Villaggio | Wikitecnica.com

Villaggio

Definizione – Etimologia

Originato dal latino villa (nell’accezione di fattoria, casa di campagna), come il francese village da cui più propriamente deriva, il termine definisce un abitato privo di opere di fortificazione, in affiancamento a vicus (insieme di case, usato nei toponimi di piccoli comuni italiani, svizzeri e francesi) e a pagus che indicava il nucleo abitato unitamente al territorio di pertinenza. Ne derivano le denominazioni di villanus e paganus, entrambe riferite agli abitanti dei villaggi di campagna.
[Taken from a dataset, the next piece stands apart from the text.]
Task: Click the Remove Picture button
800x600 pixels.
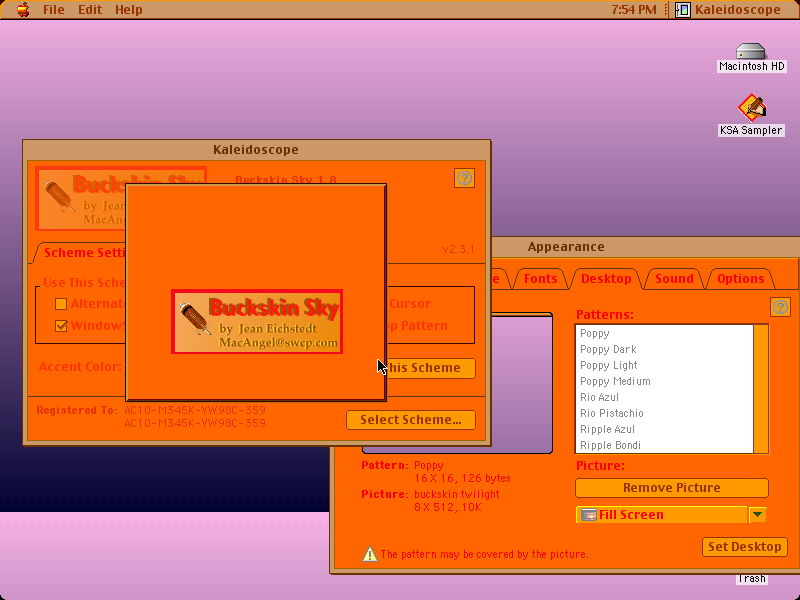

Il termine è utilizzato per indicare sia una struttura abitativa arcaica complessa, sia un piccolo nucleo abitativo di campagna o ancora un quartiere autonomamente funzionale destinato a scopi precisi (villaggio olimpico, villaggio universitario, villaggio operaio) o situato in luoghi determinati (villaggio montano). È costituito da case prevalentemente monofamiliari, distese lungo una via di collegamento o raccolte attorno ad una piazza, dotato di servizi civici e religiosi. In etnologia individua la forma elementare dell’aggregazione abitativa.

Derivazione – Processo formativo

Le più antiche strutture identificabili in villaggi sono quelle degli insediamenti di età neolitica e delle età dei metalli, quando si verifica (dopo la cosiddetta rivoluzione neolitica) una consistente diffusione di nuclei abitativi in forma organizzata nel Mediterraneo, in Gran Bretagna e lungo i grandi fiumi dell’Europa centrale, attuati secondo le più differenti combinazioni e con svariati sistemi di sviluppo dei rapporti tra spazio esterno e spazio interno alle abitazioni.
Per quanto riguarda le epoche storiche il villaggio si fa discendere dall’insediamento complesso della villa romana con le sue propaggini territoriali, ma anche dalle prime aggregazioni di pagi e vici. Insediamento rurale per eccellenza, contrapposto alla città per la mancanza di dinamismo socio-culturale della sua comunità, il villaggio si diffonde e si moltiplica in Italia tra l’XI e il XIII secolo, stabilizzandosi prevalentemente in montagna e solo più tardi, a seguito della grande depressione del basso Medioevo, discendendo verso la pianura. Queste piccole comunità autosufficienti sono considerate le prime forme di aggregazione fra compagine urbana e campagna e si innestano perlopiù sulle strutture romane già esistenti nel territorio. Si tratta di esempi di limitate dimensioni che però sono espressione di una società organizzata il cui andamento è condizionato dalla pratica agricola che in quel periodo storico registrava un avanzamento tecnologico epocale (rotazione triennale delle colture, diffusione dei mulini ad acqua, nuovi sistemi di aggiogamento del bue).
È fra il XVII e il XVIII secolo che il villaggio, nell’essere considerato quale elemento di contrapposizione alla vita urbana, viene investito dei significati di una alta vivibilità alternativa, per essere poi confinato definitivamente a un ruolo subalterno alla città. Proprio la sua modesta estensione e la dipendenza dalle pratiche agricole e artigianali, prevalenti attività di sostentamento, sono state considerate, nel tempo, le cause principali del mancato sviluppo socio-organizzativo e culturale della comunità residente.
La struttura del villaggio, quale regolare aggregazione di cellule abitative lungo una direttrice viaria o attorno a un elemento naturale, è stata letta in età contemporanea per spiegare l’origine della “concentrazione pianificata dell’habitat”.

Bibliografia

Guidoni E., L’architettura popolare italiana, Roma-Bari, 1980; Rudofsky B., Le meraviglie dell’architettura spontanea, Roma-Bari, 1979.